I recently had my first Mary Roach experience with "Spook", and finally got to see why so many people love this woman's work. I found this mixture of science and snarky commentary enlightening and entertaining! This is the kind of book that makes you want to run around spewing crazy facts to your family and friends! Which is the best kind.
So my library only had one other Mary Roach book on audio (my format of choice), and that was "Stiff". The subtitle is "The Curious Lives of Human Cadavers", which made me chuckle. I knew I was in for another fun ride.
Synopsis: Mary Roach is back with her Nosy Parker hat on, and dives head first into the research of dead bodies, and all the action that these bodies get once they are no longer breathing. She leaves no stone unturned, with some of her topics including the study of decomposition (you've heard of the Body Farm?), bodies used as crash test dummies, practice for plastic surgery, or army ballistic experiments. She pokes into early practices of body snatching, and use of dead body parts to cure various ailments. Or analyzing body parts that fly out of an airplane to determine exactly why the plane crashed. Decapitation and head transplants! Crucifixion experiments! Options for burial and cremation! Everything you ever wanted to know...and more.
My thoughts: I thoroughly enjoyed this book, decidedly more than "Spook" even. I know it sounds pretty morbid, reading about dead bodies. But it was impossible to be saddened or creeped out because Mary approaches her topic with a healthy attitude of respect and fascination, and of course, humor.
With "Spook" there seemed to be times when the author slipped into a mire of fact now and again, and I felt my mind wandering. This did not happen here. It is impossible not to be completely absorbed with talk of studying plane crash sites, or how there is an option to have your dead body freeze-dried, or the mean lady who cuts off heads so they can be used by medical students. I can't even BEGIN to tell you how bizarrely amazing this all was.
At the same time, I found this book had fewer laugh-out-loud moments than "Spook". The humor was more subtle and sarcastic, maybe in deference to the dead? I don't consider this a fault though. Shaking my head and muttering "wow" under my breath every 2.5 minutes is just as good as laughing about ectoplasm coming out of a medium's lady parts. Here are some examples of what was going on in my ears:
“I walk up and down the rows. The heads look like rubber halloween masks. They also look like human heads, but my brain has no precedent for human heads on tables or in roasting pans or anywhere other than on top of a human bodies, and so I think it has chosen to interpret the sight in a more comforting manner. - Here we are at the rubber mask factory. Look at the nice men and woman working on the masks.”

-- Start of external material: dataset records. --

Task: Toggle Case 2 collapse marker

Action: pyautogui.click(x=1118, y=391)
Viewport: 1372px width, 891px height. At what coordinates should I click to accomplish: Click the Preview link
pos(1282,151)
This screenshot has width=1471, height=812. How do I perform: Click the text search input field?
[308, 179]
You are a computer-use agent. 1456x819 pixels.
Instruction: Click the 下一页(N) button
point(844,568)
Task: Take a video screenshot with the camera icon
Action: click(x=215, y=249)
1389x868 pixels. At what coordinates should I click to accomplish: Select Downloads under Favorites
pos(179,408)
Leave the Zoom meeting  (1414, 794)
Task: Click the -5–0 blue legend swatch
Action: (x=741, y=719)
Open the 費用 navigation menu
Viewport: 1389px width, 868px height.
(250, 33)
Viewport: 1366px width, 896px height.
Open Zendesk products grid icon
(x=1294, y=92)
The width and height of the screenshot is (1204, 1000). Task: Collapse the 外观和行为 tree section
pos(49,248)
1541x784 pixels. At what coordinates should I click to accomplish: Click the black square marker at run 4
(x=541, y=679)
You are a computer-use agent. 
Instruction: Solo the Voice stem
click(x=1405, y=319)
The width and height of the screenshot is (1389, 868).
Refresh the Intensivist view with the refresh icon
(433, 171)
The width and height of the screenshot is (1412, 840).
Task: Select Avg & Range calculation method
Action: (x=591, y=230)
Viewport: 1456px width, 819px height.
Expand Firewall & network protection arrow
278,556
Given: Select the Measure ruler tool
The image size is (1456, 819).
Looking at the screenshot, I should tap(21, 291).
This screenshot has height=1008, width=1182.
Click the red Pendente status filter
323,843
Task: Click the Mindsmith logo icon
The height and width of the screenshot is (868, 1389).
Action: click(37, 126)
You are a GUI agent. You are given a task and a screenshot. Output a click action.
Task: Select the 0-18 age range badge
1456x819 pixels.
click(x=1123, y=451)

“Here is the secret to surviving one of these [airplane] crashes: Be male. In a 1970 Civil Aeromedical institute study of three crashes involving emergency evacuations, the most prominent factor influencing survival was gender (followed closely by proximity to exit). Adult males were by far the most likely to get out alive. Why? Presumably because they pushed everyone else out of the way.”
Small digression: One surreal moment that I had while listening to this book is worth sharing. While enjoying this audio, I was also reading Jeff Ashton's "Imperfect Justice: Prosecuting Casey Anthony". The doctor that was supervising the decomposition experiments at the Body Farm (Doctor Arpad Vass) and was interviewed by Mary Roach was the same doctor that testified at Casey Anthony's trial with regards to the smell of death in her car trunk. These two worlds, separated by 8 years, collided before my eyes. Even more poignant was that in Roach's interview of Vass in 2003, they were discussing the development of the technology (chemical analysis of smell) that would ultimately be used in Anthony's trial.
A few words about the audio production: Shelly Frasier was the narrator for this audio, and is a different voice than the one in "Spook". While I didn't mind listening to "Spook", I thought Shelly did a better job of capturing the essence of snark and dry humor.